Jajaran KBRI Kuala Lumpur, dipimpin oleh Duta Besar Herman Prayitno, kembali bertatap muka dan berkomunikasi langsung dengan masyarakat Indonesia yang tinggal di Kuala Lumpur, Malaysia. Duta Besar Herman Prayitno merasa senang dengan tatap muka ini karena dengan acara seperti beliau dapat mengetahui kondisi nyata permasalahan yang ada di masyarakat.

Acara yang diadakan oleh sebuah organisasi masyarakat Indonesia di Malaysia pada hari Minggu, 25 November 2012 ini dihadiri juga oleh Wakil Kepala Perwakilan Mulya Wirana, Minister Counsellor Penerangan, Sosial Budaya Suryana Sastradiredja, Minister Counsellor Ekonomi Hendra Pratama, Atase Tenaga Kerja Agus Triyanto.

Pada kesempatan tersebut tatap muka ini diadakan juga sesi tanya jawab antara masyarakat dengan jajaran KBRI Kuala Lumpur. Beberapa hal penting sempat dibahas dalam sesi tanya jawab tersebut antara lain kejelasan ijin kerja 6P (pemutihan) bagi Tenaga kerja Indonesia illegal, dan pengesahan perkawinan (isbat). Menurut informasi. banyak pekerja yang telah mengikuti proses 6P (pemutihan) dan telah membuat paspor baru kemudian tertipu oleh para agen pembuat ijin kerja 6P dimana visa ataupun ijin kerjanya tidak kunjung didapatkan walaupun biayanya telah lunas dibayarkan.

Dubes Herman Prayitno meminta masyarakat Indonesia yang memiliki informasi penipuan semacam itu agar dapat melaporkan secara resmi ke KBRI sehingga akan ada kejelasan nama agensi ataupun nama-nama orang yang akan diminta pertanggungan jawabnya. Berdasarkan informasi inilah selanjutnya KBRI dapat mengambil tindakan, jelasnya. Beliau juga menegaskan bahwa KBRI Kuala Lumpur akan menemui dan membahas masalah tersebut dengan Kementerian Dalam Negeri Malaysia, sehingga diharapkan pihak-pihak terkait penipuan dapat ditindak selain juga mendapatkan kejelasan mengenai ijin kerja 6P.
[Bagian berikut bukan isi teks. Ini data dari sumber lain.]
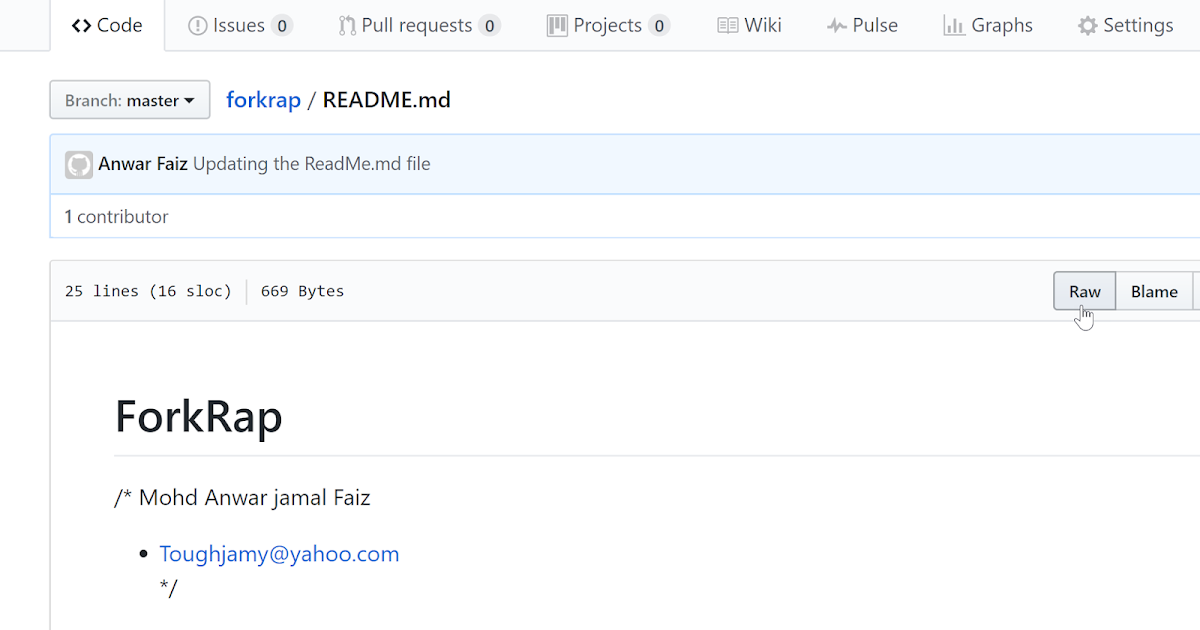Go to the Wiki tab

click(763, 26)
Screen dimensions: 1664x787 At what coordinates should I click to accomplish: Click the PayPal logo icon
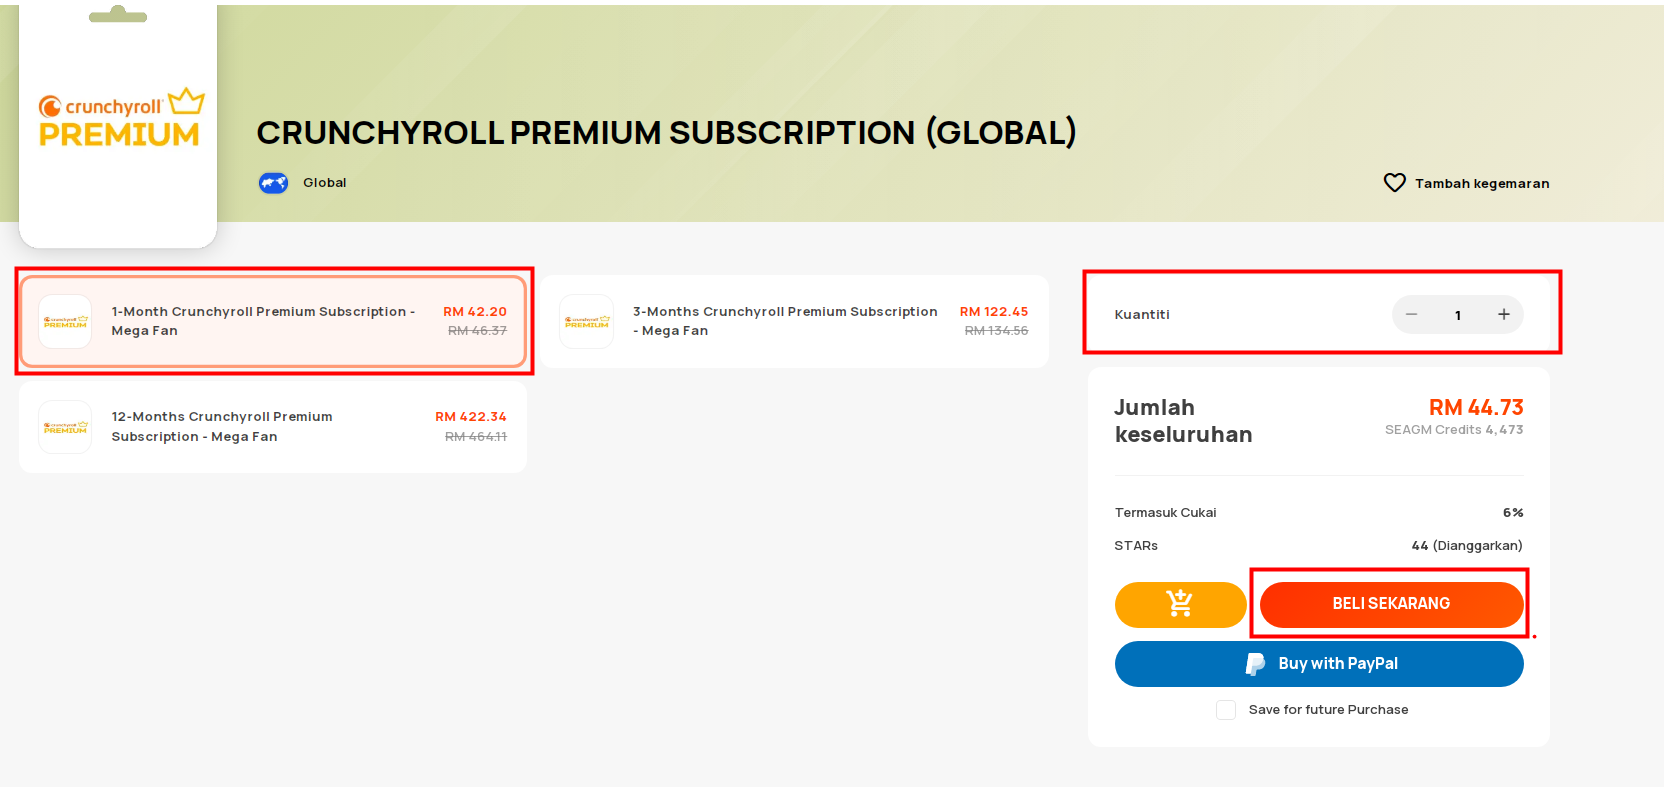pyautogui.click(x=1255, y=664)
KBRI Kuala Lumpur mengharapkan organisasi-organisasi masyarakat ini dapat menjadi kepanjangan tangan KBRI dalam rangka mencarikan informasi mengenai permasalahan yang terjadi dan menyampaikan informasi tersebut secara cepat dan efektif. Organisasi ini pun dapat menjadi mitra KBRI dalam penyampaian informasi dari KBRI atau Pemerintah RI kepada para anggotanya maupun masyarakat Indonesia di Malaysia. KBRI Kuala Lumpur pun menegaskan bahwa hal tersebut harus dilaksanakan dengan niat baik, tanpa pamrih dan demi manfaat bersama.